As someone who studies the market closely and is trained in critical thinking, I specialize in analyzing products, identifying weak points, refining business logic, and stress-testing the viability of an idea before it goes to market. You can prompt ChatGPT all day long, but that doesn’t replace real-world analysis. You still need someone who can look past the hype, spot unseen vulnerabilities, and anticipate business, legal, and technical risks.
In the past, when a company launched something truly innovative, it often led to healthy competition—copycats and variants built around genuine improvement. But with today’s low-code “VIBE” tools and generative app builders, cloning has become instant and thoughtless. Developers can spin up “enhanced” clones of successful apps overnight without understanding the problem space. The result isn’t progress—it’s market decay, with meaningless variations drowning out true innovation.

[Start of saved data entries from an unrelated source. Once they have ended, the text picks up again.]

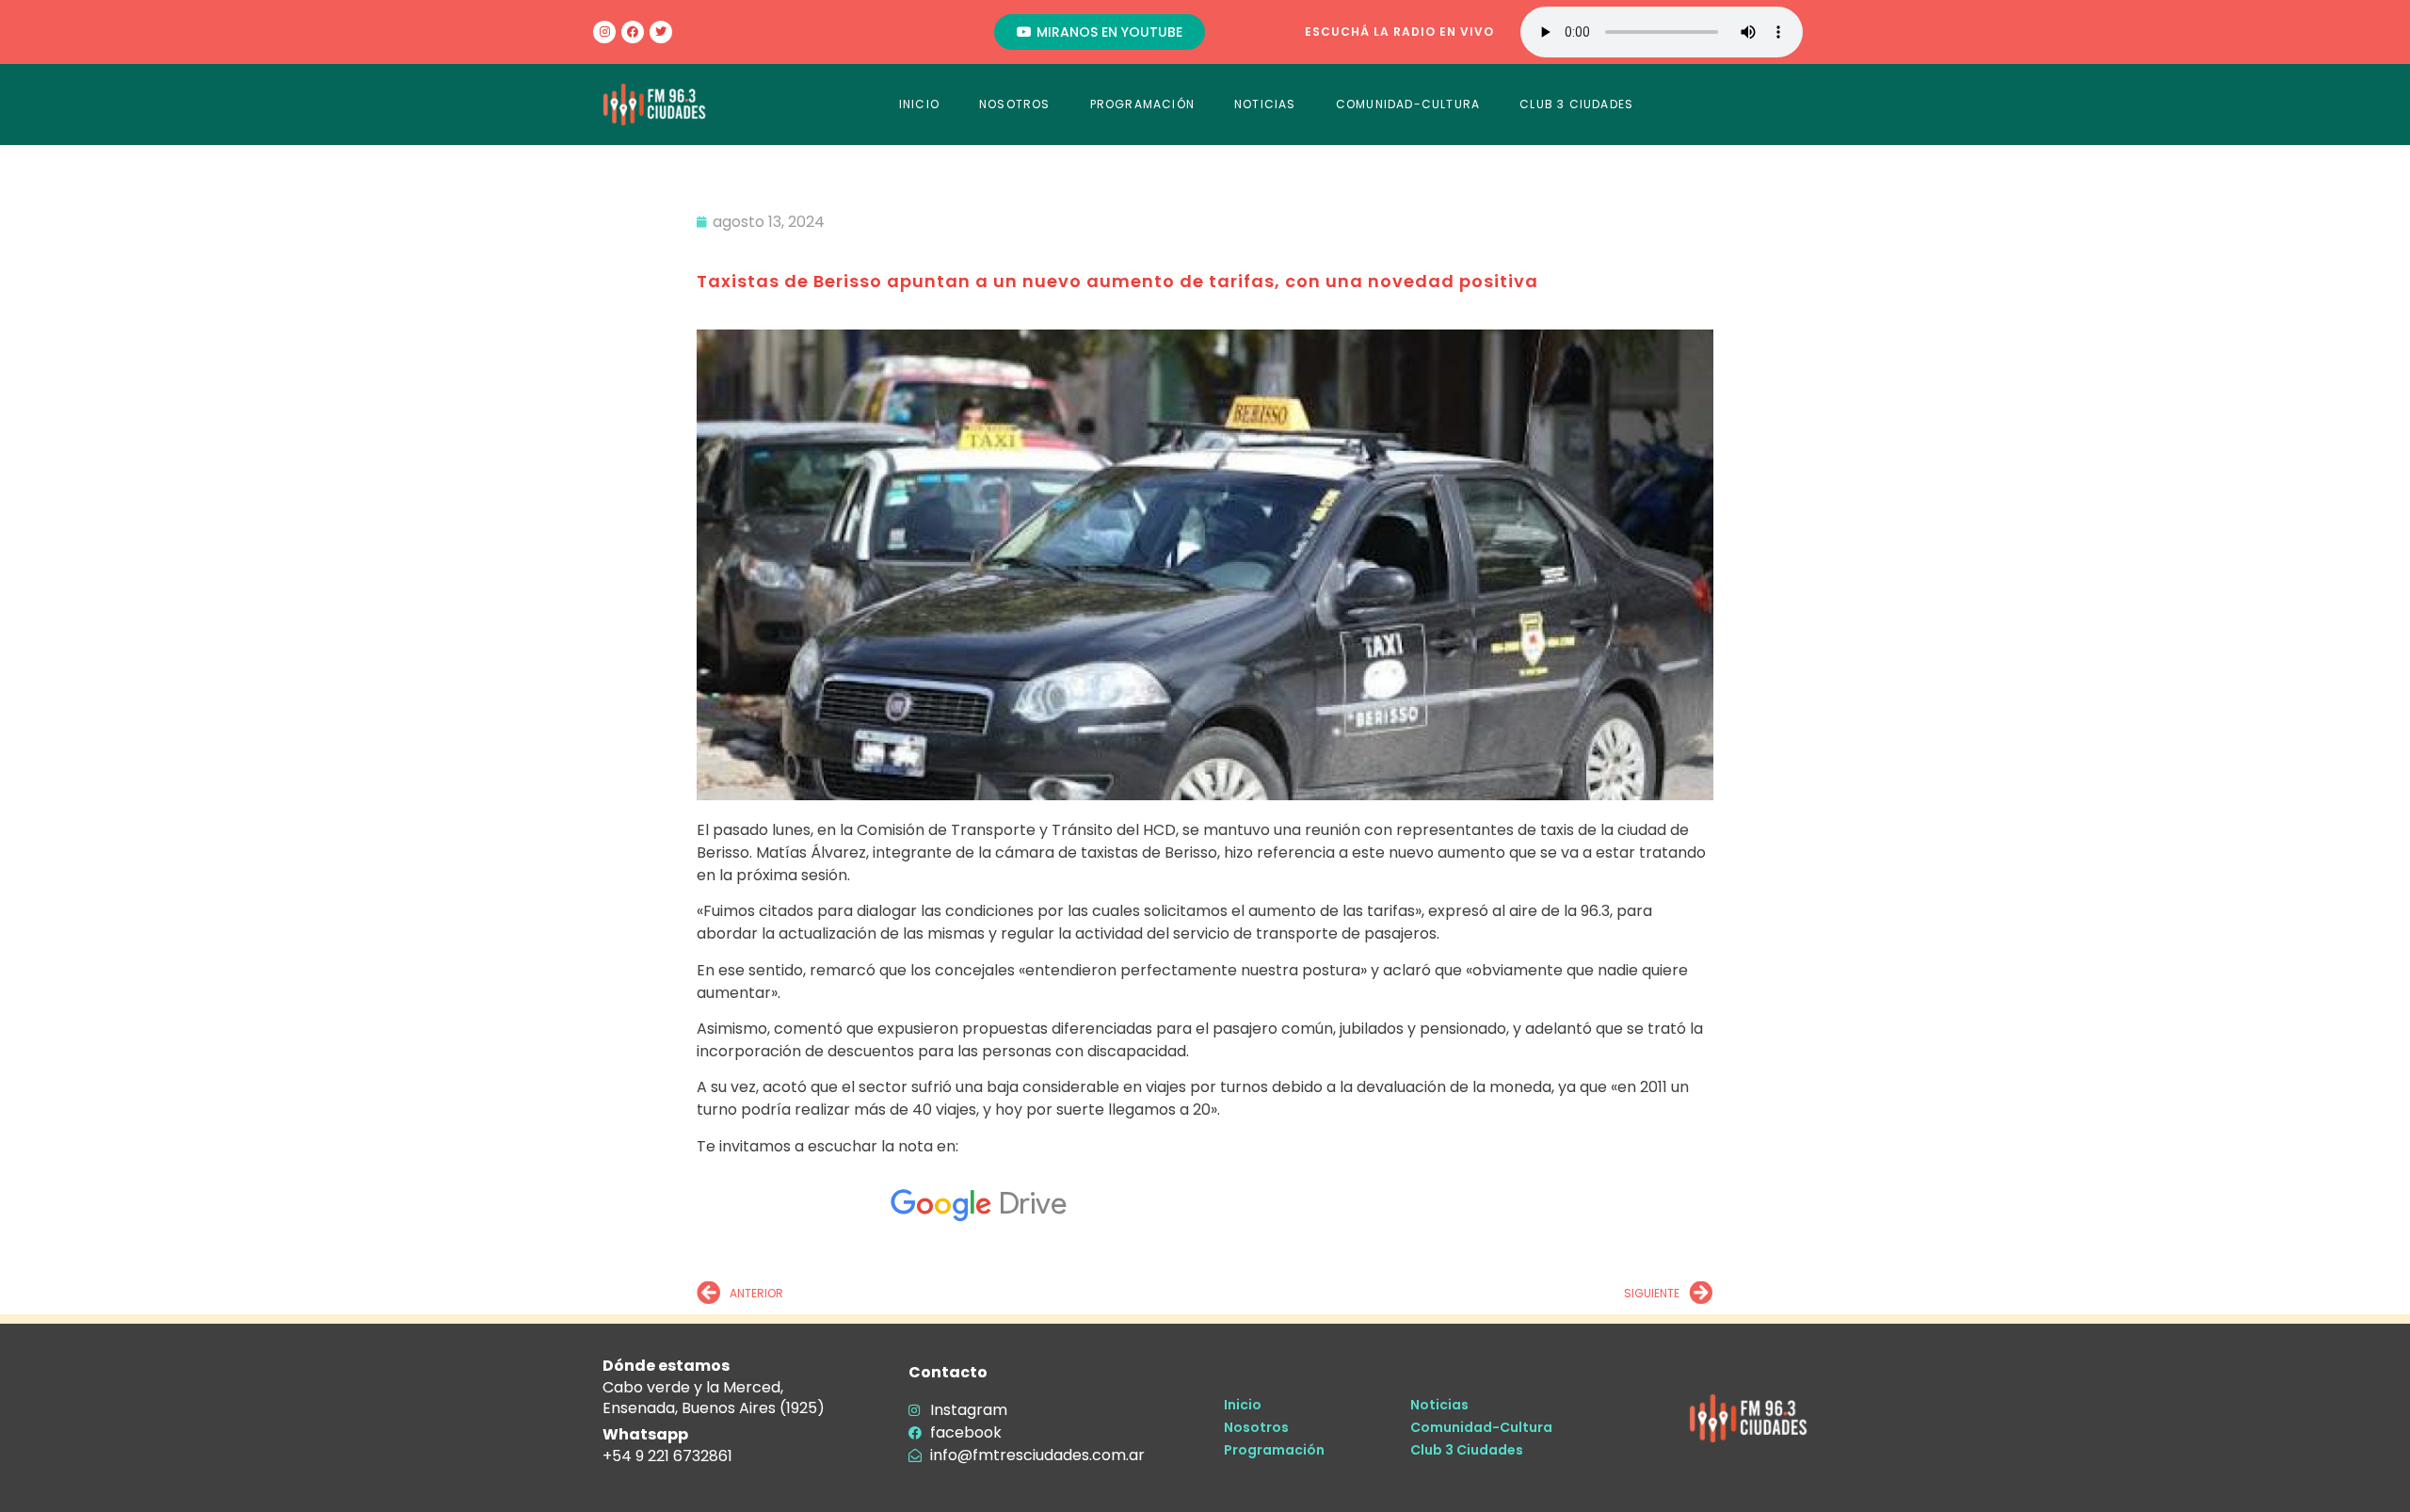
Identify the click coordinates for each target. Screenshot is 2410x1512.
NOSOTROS (1015, 104)
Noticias (1439, 1404)
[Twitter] (661, 32)
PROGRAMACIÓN (1142, 104)
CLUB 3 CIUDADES (1576, 104)
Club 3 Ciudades (1466, 1449)
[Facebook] (632, 32)
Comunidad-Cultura (1481, 1427)
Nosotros (1256, 1427)
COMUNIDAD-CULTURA (1408, 104)
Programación (1274, 1449)
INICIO (919, 104)
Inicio (1242, 1404)
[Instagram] (604, 32)
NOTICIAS (1265, 104)
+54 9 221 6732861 (667, 1456)
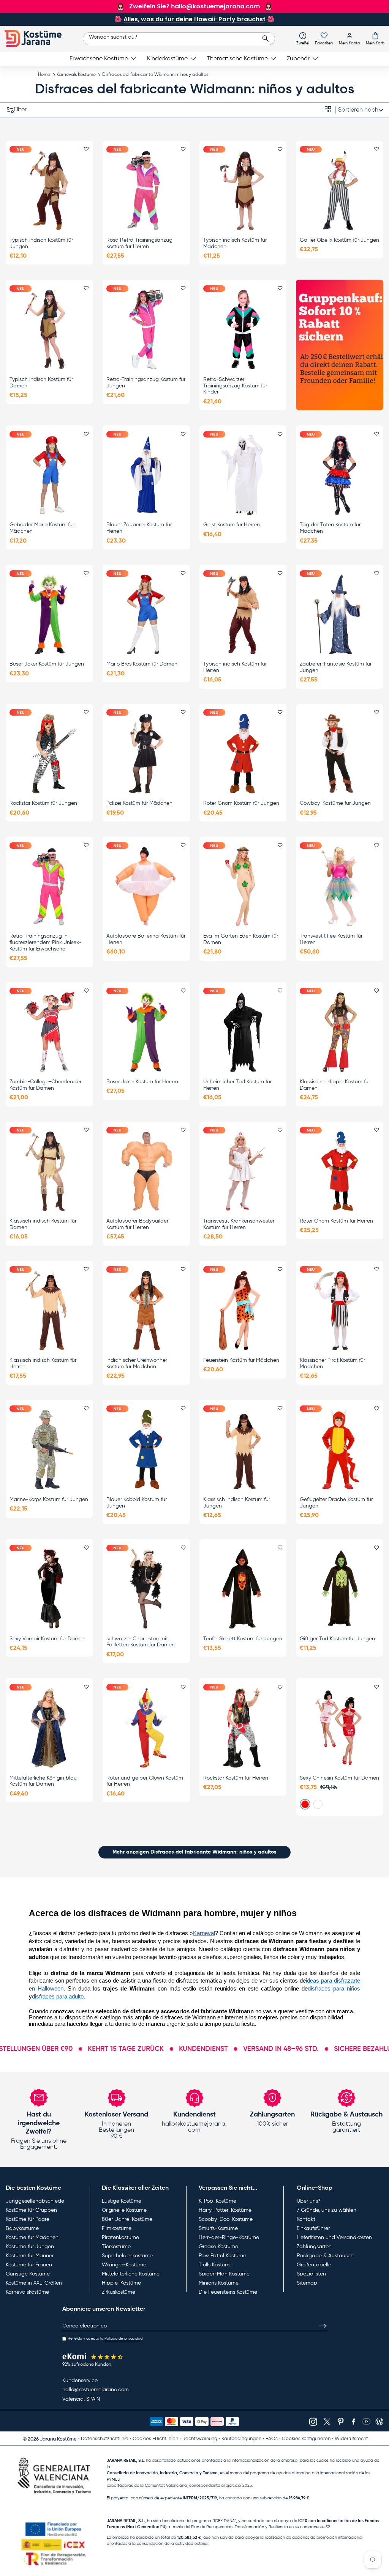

That’s why apps built on VIBE coders and similar platforms have a disproportionately high failure rate. Their creators mistake ease of creation for innovation. The market, however, rewards depth, originality, and resilience—not convenience.
Business owners should instead look inward and ask how they can use AI to streamline internal processes, optimize decision-making, or improve customer experience—not to create another disposable app. They should follow established safety and security principles, or work with professionals like myself who understand AI vulnerabilities, risk assessment, and secure systems design.
Moreover, the more automation you give your business, the fewer staff you have—and the greater your personal accountability becomes. When an AI makes a critical mistake because a developer failed to verify an algorithm before deployment, that liability rests on you, not the machine. By replacing people with automation, you are not removing responsibility—you are concentrating it. If your system fails, your reputation, your business, and potentially your legal standing are all on the line.
In short: the AI gold rush is not about innovation—it’s about imitation. Those who survive it will be the ones who use AI responsibly as a tool, not as the product itself, and who treat automation with the caution and discipline it deserves.